There are still faint echoes of the brewpub that was at Chama River. The booths are still there, the copper-top bar is still present, and much of the kitchen equipment remains. It has all gathered some dust since Chama closed its doors in August 2017, but one thing remains operational — the brewhouse.

Yes, there are still beers being made at Chama, even with the rest of the business shut down. That is where Andrew Krosche, the director of brewing operations for Santa Fe Dining, spends most of his time. With a year to reflect on what happened, I sat down with Andrew at that copper-top bar recently over pints of his crisp and clean American Pilsner.

“So when we took Kellys over and Chama was still open, plus Blue Corn, we had three breweries working independently under one umbrella,” Andrew said. “Once Chama was closed, we continued working out of Chama, that’s (assistant brewer) Cordell (Rincon) and I at the time, brewing for inter-company distribution under the Chama name cause there was a few beers throughout the restaurants that were staples.”

With the Chama brewhouse still at his disposal, Andrew soon decided how it would best be used.

“Somewhere around that time, when you’re only brewing enough to keep a few restaurants going, it’s hard to make sure the product is fresh,” he said. “So in response to that, also knowing that Kellys with pretty slow with lots of drama that happened right before we bought it, I decided to bring all the brewers together under one roof and work out of Chama’s system, that being the best system in the company. I spent a lot of time rebuilding this facility in the two years that Chama was still open. Also, it kind of gave everyone a chance to work on the same level, to understand my terminology and what was expected. Everyone was on the same page.”

The tanks are still full of beer in Chama’s walk-in cooler.

Andrew, along with Blue Corn head brewer Paul Mallory and Kellys head brewer Dan Cavan, have been able to stay on that same page since.

“Fast forwarding to now, we’ve got the eight house beers at Kellys, (plus) a few inter-company accounts up in Santa Fe,” Andrew said. “It works out very nicely to continue working out of here (because), one, we can brew smaller batches, keeping everything fresh, keeping the quality up. Everything is served out of kegs over at Kellys, so it’s easy enough to have them to place an order for the week and then we can just use the delivery van.
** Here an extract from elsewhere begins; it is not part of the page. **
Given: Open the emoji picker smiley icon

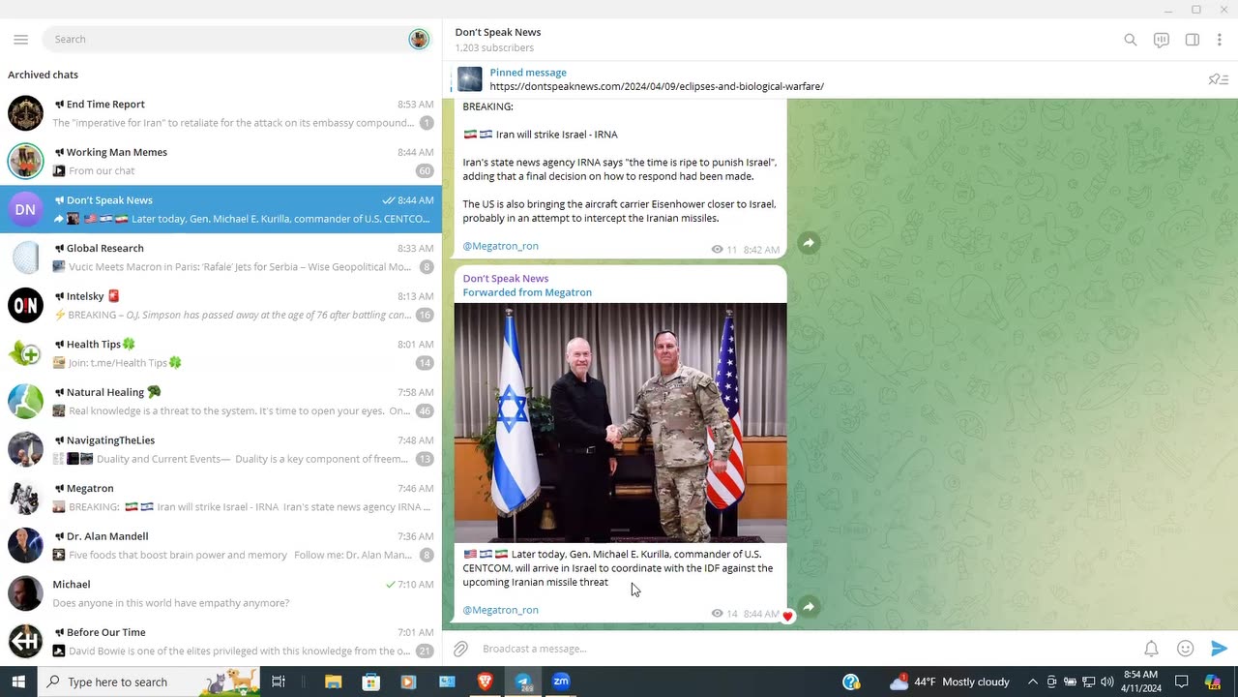Looking at the screenshot, I should pyautogui.click(x=1185, y=649).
In that case, it’s really nice.”

It also helps in one other area for Kellys.

“Kellys, obviously, doesn’t have a barrier between the brewery and the restaurant,” Andrew added. “It is kind of nice brewing here and not worrying about say guests wandering into the brew space. Not that it’s their fault, you would have no idea you couldn’t come back there. For me, it’s just a huge liability because if we’re CIPing and some caustic sprays onto some innocent bystander, it’s not the best of things.

“That’s kind of where we are with this facility. We’ve definitely been enjoying it with this little retreat.”

On occasion, the Kellys brewhouse does get fired up to make a beer or two.

“We have been brewing, or had been brewing, occasionally over there, keeping the machinery still going,” Andrew said. “It’s like an old car, you don’t want to let it sit too long or more problems start. That, and obviously we have to keep our small brewing license and we have to have a minimum of barrelage. So we do that to supplement, usually with some of our top sellers or brews that work really well on that system, as opposed to the ones here.”

Certain styles of beer actually tend to turn out better on Kellys’ system, as opposed to the Chama brewhouse.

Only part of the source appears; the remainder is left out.